Retype the lines from the one containing "Click 立即修复 for" to the one containing "Action: click(677, 168)", including both of those lines, with no changes.

[Entries on target coordinates]

────────────────────────────────────────

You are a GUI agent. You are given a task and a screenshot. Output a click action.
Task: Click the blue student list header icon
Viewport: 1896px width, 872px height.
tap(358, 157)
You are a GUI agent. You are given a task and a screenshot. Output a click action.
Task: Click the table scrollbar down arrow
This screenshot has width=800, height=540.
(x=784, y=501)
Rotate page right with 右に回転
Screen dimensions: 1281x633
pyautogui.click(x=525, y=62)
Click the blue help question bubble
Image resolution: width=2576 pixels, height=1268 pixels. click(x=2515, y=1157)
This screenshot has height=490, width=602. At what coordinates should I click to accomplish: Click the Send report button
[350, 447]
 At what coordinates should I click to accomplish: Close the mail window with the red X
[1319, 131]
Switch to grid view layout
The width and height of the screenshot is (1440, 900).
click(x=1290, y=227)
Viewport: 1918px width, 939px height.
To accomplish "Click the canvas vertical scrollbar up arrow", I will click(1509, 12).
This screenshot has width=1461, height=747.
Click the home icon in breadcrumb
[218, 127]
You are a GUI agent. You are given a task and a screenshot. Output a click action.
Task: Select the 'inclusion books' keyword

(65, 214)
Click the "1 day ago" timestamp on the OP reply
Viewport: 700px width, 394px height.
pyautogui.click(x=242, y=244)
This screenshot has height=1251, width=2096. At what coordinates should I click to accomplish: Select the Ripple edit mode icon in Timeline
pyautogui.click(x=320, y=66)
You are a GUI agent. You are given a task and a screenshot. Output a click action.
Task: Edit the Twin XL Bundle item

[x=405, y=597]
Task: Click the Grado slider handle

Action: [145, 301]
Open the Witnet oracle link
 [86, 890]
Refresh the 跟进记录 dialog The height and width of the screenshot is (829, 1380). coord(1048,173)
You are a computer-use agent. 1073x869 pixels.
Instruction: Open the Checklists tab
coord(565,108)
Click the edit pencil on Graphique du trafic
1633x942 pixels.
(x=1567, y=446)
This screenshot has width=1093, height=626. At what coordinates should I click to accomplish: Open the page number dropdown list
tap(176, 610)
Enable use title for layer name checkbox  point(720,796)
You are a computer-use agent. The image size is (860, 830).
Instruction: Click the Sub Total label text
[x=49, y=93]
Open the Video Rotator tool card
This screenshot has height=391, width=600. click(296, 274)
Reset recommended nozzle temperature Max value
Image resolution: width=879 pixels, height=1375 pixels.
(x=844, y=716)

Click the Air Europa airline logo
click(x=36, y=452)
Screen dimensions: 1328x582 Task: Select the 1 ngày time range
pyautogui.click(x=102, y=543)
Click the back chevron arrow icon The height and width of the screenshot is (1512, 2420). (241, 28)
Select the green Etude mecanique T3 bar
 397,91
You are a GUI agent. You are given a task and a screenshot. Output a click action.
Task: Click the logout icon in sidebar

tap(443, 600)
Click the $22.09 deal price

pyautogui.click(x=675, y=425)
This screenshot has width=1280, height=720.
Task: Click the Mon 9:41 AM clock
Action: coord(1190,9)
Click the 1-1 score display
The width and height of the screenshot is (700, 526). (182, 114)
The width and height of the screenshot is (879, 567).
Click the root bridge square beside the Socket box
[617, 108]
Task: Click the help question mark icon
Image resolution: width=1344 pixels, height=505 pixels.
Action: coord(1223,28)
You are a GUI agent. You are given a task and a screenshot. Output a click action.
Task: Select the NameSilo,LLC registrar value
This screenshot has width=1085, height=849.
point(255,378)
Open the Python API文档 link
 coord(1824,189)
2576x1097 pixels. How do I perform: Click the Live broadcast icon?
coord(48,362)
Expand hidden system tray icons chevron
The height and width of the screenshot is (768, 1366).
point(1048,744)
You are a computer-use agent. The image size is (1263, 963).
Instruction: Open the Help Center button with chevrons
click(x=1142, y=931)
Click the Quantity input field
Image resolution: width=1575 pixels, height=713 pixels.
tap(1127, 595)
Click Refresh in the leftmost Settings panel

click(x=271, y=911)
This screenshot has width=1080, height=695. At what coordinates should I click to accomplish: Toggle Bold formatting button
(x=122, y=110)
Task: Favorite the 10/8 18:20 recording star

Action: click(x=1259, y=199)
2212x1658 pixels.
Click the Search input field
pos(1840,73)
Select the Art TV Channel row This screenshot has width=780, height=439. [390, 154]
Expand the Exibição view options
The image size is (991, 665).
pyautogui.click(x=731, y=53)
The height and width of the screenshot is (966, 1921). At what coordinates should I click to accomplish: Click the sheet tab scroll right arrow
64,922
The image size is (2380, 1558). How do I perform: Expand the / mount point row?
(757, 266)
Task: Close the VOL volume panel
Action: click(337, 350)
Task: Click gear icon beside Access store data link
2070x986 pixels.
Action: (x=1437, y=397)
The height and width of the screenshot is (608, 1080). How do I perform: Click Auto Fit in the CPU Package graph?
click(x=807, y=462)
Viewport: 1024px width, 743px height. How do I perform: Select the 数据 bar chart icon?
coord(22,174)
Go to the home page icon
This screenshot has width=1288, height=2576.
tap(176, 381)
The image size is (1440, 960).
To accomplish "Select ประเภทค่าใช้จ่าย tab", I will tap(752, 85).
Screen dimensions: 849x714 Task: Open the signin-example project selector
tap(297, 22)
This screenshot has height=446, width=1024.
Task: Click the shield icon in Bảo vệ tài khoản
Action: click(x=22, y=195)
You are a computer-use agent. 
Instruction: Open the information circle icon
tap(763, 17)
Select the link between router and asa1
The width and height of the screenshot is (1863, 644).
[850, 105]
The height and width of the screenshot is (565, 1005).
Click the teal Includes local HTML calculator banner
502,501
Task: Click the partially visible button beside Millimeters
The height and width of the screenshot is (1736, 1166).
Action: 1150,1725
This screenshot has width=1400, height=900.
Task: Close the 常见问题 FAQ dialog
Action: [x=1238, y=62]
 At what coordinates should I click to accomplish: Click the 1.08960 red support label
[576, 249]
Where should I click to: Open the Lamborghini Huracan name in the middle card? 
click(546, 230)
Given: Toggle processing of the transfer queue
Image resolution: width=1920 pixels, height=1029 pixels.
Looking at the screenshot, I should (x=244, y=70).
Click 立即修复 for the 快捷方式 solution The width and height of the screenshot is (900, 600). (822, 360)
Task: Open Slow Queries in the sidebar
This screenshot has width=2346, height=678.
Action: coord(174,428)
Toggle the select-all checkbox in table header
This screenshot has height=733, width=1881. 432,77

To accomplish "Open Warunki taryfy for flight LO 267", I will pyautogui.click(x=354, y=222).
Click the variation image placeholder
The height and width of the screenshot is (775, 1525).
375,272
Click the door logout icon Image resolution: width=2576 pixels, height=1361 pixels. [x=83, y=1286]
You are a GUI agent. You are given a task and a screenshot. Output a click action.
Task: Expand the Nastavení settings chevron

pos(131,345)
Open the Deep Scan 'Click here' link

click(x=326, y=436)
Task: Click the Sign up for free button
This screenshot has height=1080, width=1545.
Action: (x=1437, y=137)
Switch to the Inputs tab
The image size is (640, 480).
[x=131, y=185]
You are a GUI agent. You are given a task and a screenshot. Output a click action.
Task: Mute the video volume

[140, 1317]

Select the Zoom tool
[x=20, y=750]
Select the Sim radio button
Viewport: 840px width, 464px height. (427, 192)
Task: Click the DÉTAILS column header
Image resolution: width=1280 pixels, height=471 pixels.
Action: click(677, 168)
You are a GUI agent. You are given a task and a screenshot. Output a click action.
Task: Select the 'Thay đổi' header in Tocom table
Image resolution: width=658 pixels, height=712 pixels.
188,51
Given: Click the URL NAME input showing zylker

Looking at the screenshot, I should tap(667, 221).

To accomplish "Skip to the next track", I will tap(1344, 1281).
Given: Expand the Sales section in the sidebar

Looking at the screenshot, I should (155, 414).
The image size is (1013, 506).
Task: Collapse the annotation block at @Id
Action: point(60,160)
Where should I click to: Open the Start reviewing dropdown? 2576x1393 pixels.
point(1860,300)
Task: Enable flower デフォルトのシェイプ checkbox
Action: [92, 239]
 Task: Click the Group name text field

────────────────────────────────────────

=== Output for this exercise ===
Click 立即修复 for the 快捷方式 solution The width and height of the screenshot is (900, 600). (822, 360)
Task: Open Slow Queries in the sidebar
This screenshot has width=2346, height=678.
Action: coord(174,428)
Toggle the select-all checkbox in table header
This screenshot has height=733, width=1881. 432,77

To accomplish "Open Warunki taryfy for flight LO 267", I will pyautogui.click(x=354, y=222).
Click the variation image placeholder
The height and width of the screenshot is (775, 1525).
375,272
Click the door logout icon Image resolution: width=2576 pixels, height=1361 pixels. [x=83, y=1286]
You are a GUI agent. You are given a task and a screenshot. Output a click action.
Task: Expand the Nastavení settings chevron

pos(131,345)
Open the Deep Scan 'Click here' link

click(x=326, y=436)
Task: Click the Sign up for free button
This screenshot has height=1080, width=1545.
Action: (x=1437, y=137)
Switch to the Inputs tab
The image size is (640, 480).
[x=131, y=185]
You are a GUI agent. You are given a task and a screenshot. Output a click action.
Task: Mute the video volume

[140, 1317]

Select the Zoom tool
[x=20, y=750]
Select the Sim radio button
Viewport: 840px width, 464px height. (427, 192)
Task: Click the DÉTAILS column header
Image resolution: width=1280 pixels, height=471 pixels.
Action: click(677, 168)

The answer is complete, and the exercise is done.